Si bien es cierto que la recesión era inevitable si se quería frenar la inflación, la inflación continuada no era inevitable si la Administración hubiera tenido las agallas de instituir una política monetaria verdaderamente «dura».

En cambio, después de sólo unos meses de abstenerse de la inflación monetaria, la Administración ha ido abriendo cada vez más las compuertas monetarias en un intento muy problemático de curar la recesión, sin reconocer al mismo tiempo que un resultado seguro será redoblar el aumento crónico de los precios.

Pero ahora la Administración ha girado hacia la tesis liberal de la expansión monetaria y fiscal para curar la recesión, mientras grita y se queja a los trabajadores y empresarios para que no suban los salarios y los precios, una política de «directrices» o «ingresos» que está a un paso de los controles de salarios y precios. Se supone que esta intervención directa frenará la espiral de precios y salarios. En realidad, la intervención directa no puede frenar el aumento de los precios, que son causados por factores monetarios; sólo puede crear dislocación y escasez.

Introducir más dinero al tiempo que se impone un control directo de los precios y esperar así frenar la inflación es muy parecido a tratar de curar una fiebre manteniendo baja la columna de mercurio del termómetro. No sólo es imposible que los controles directos funcionen, sino que su imposición añade el último eslabón en la forja de una economía totalitaria, de un fascismo americano. Qué es sino totalitario prohibir cualquier tipo de intercambio voluntario, cualquier venta voluntaria de un producto, o la contratación de un trabajador.

Anatomía de una crisis

Pero, una vez más, Richard Nixon responde a su credo de liberalismo de las grandes empresas, ya que los controles directos satisfacen el credo ideológico de los liberales y, al mismo tiempo, son instados por las grandes empresas para tratar de contener la presión de los salarios sobre los precios de venta que siempre aparece en las últimas etapas de un auge.

Si bien podemos predecir firmemente la aceleración de la inflación, y las dislocaciones derivadas de los controles directos, no podemos predecir tan fácilmente si el expansionismo nixoniano conducirá a una pronta recuperación empresarial.
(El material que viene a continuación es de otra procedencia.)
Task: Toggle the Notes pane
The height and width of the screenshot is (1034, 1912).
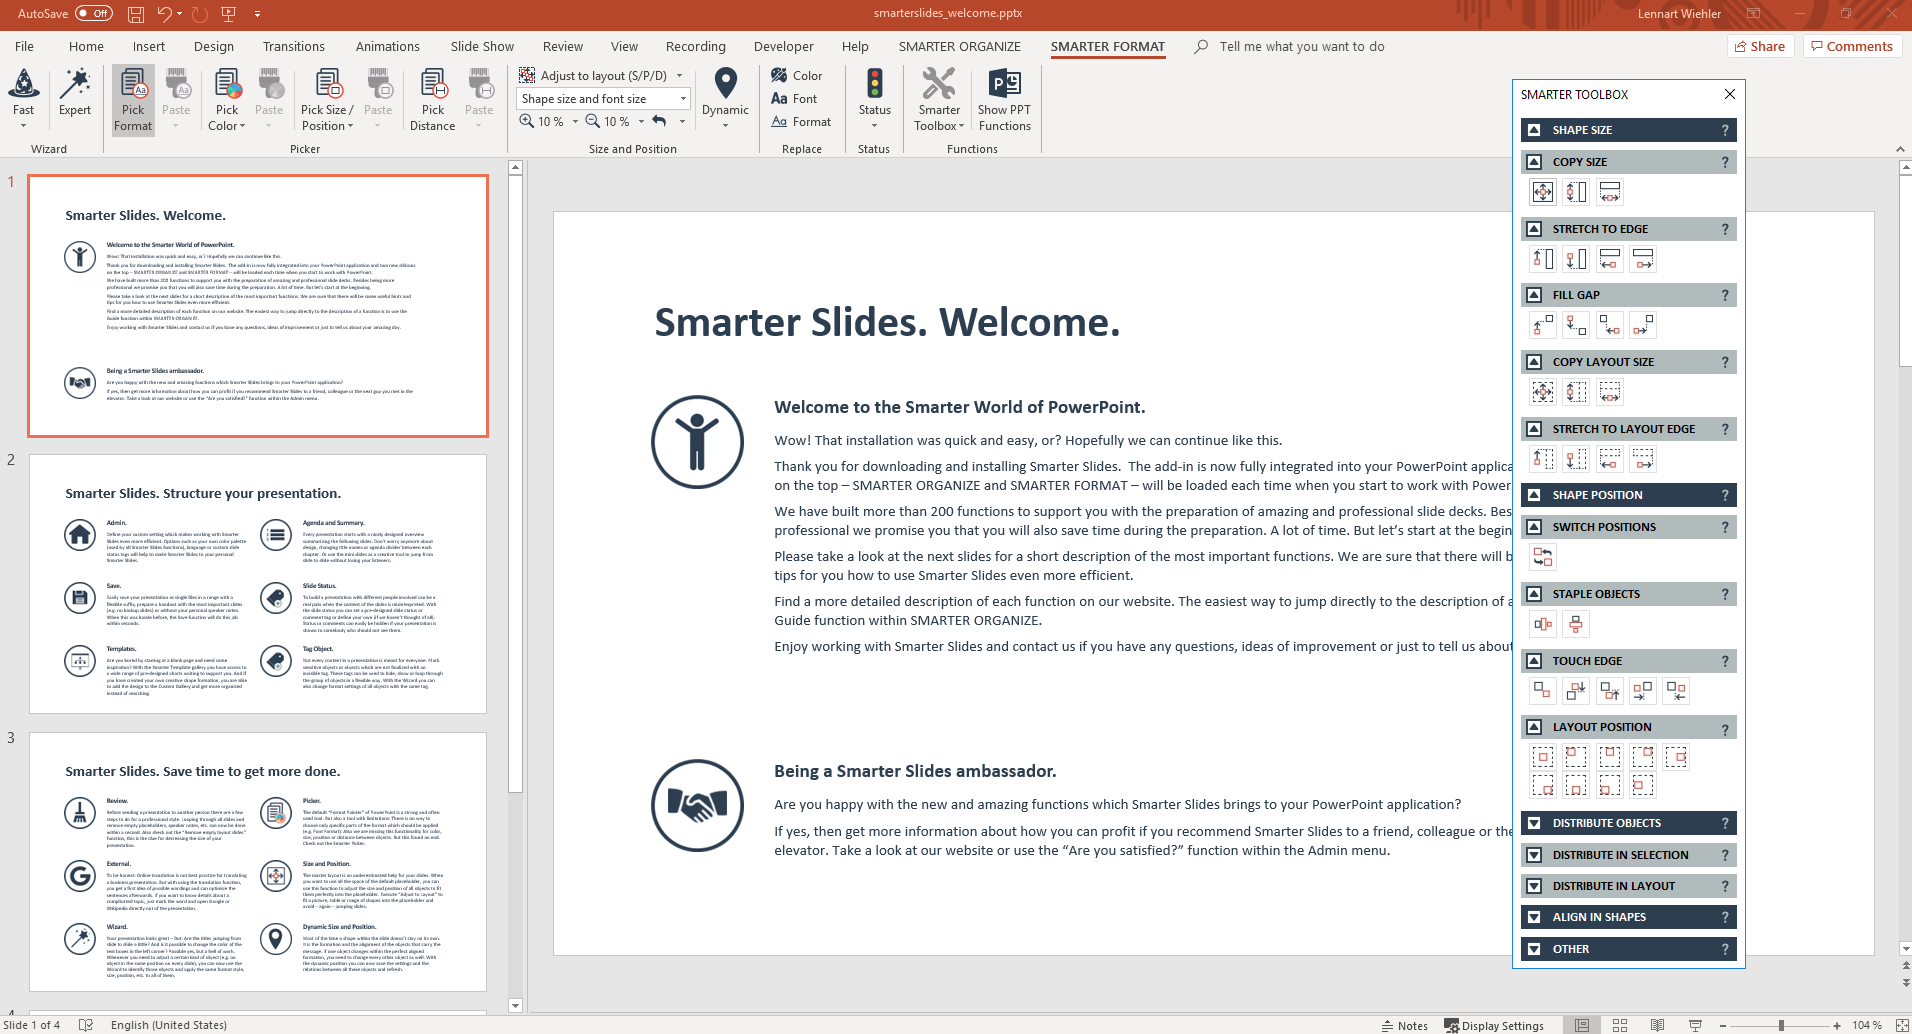Action: (1408, 1025)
Eso es problemático; seguramente, en cualquier caso, no podemos esperar ningún tipo de auge desenfrenado en el mercado de valores, que inevitablemente se verá frenado por los tipos de interés que, a pesar de la propaganda de la Administración, deben seguir siendo altos mientras continúe la inflación. En definitiva, ¿cuánto más de «anarquismo» nixoniano puede soportar la libertad?